SENTIMENT ANALYSIS OF THE MERDEKA CURRICULUM USING VADER AND LSTM
A Twitter-Based Study
DOI:
https://doi.org/10.58217/ipsikom.v13i2.93Keywords:
kurikulum merdeka, LSTM, VADER, SentimentAbstract
This study explores public sentiment toward the Merdeka Curriculum, a policy reform introduced to address educational challenges in Indonesia following the COVID-19 pandemic. Utilizing Twitter (now X) as a data source, this research collected 1,900 Indonesian-language tweets to assess how society perceives the curriculum’s flexibility and relevance. The analysis begins with data preprocessing, including cleaning, tokenization, stopword removal, and stemming.

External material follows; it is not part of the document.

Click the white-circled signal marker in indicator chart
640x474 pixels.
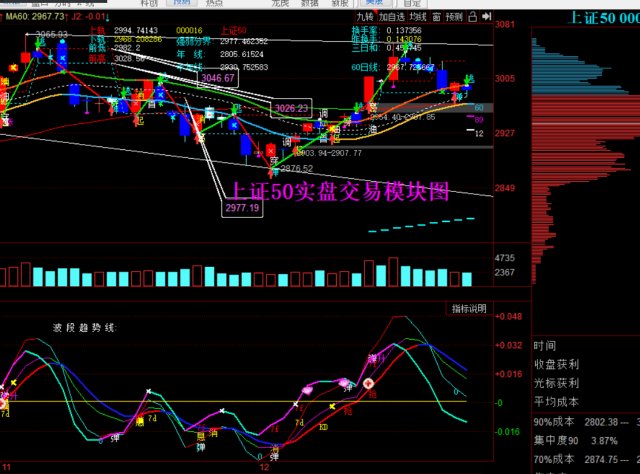coord(368,384)
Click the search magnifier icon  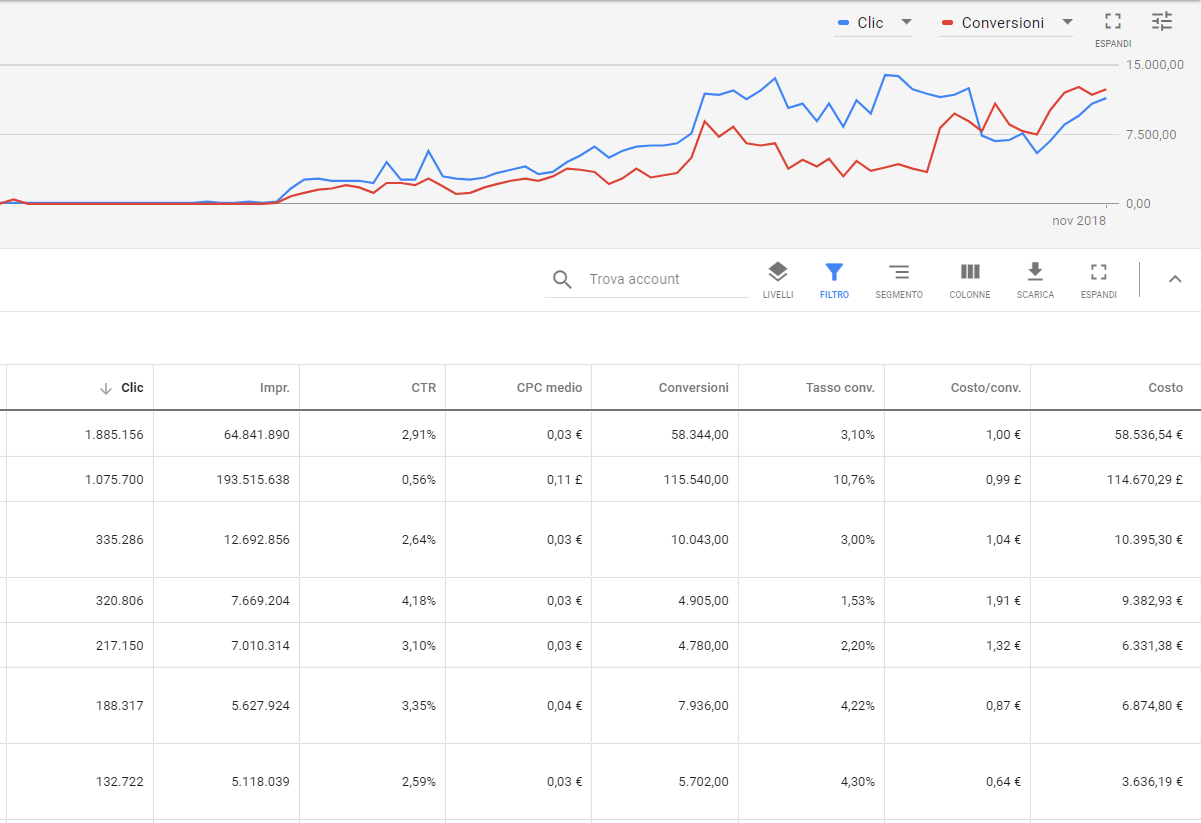(562, 280)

VADER (Valence Aware Dictionary and Sentiment Reasoner) is employed for initial sentiment labeling, classifying tweets into positive, neutral, and negative categories. The results reveal a significant class imbalance: 1,692 neutral, 117 positive, and 91 negative tweets. These labeled tweets are further analyzed using the Long Short-Term Memory (LSTM) algorithm for deep sentiment classification. The LSTM model demonstrates training accuracy improvements from 82% to 90.29% across five epochs, while validation accuracy remains steady at 88%. However, the model fails to accurately classify minority classes, with precision, recall, and F1-scores for positive and negative sentiments scoring zero. This indicates that while LSTM can effectively recognize the dominant neutral sentiment, it struggles with minority class identification due to data imbalance. The findings highlight the need for improved model training strategies and data augmentation to enhance classification performance across all sentiment categories. Overall, this study contributes to the integration of lexicon-based and deep learning approaches for sentiment analysis and offers valuable insights for educators and policymakers in optimizing the Merdeka Curriculum through data-informed decisions.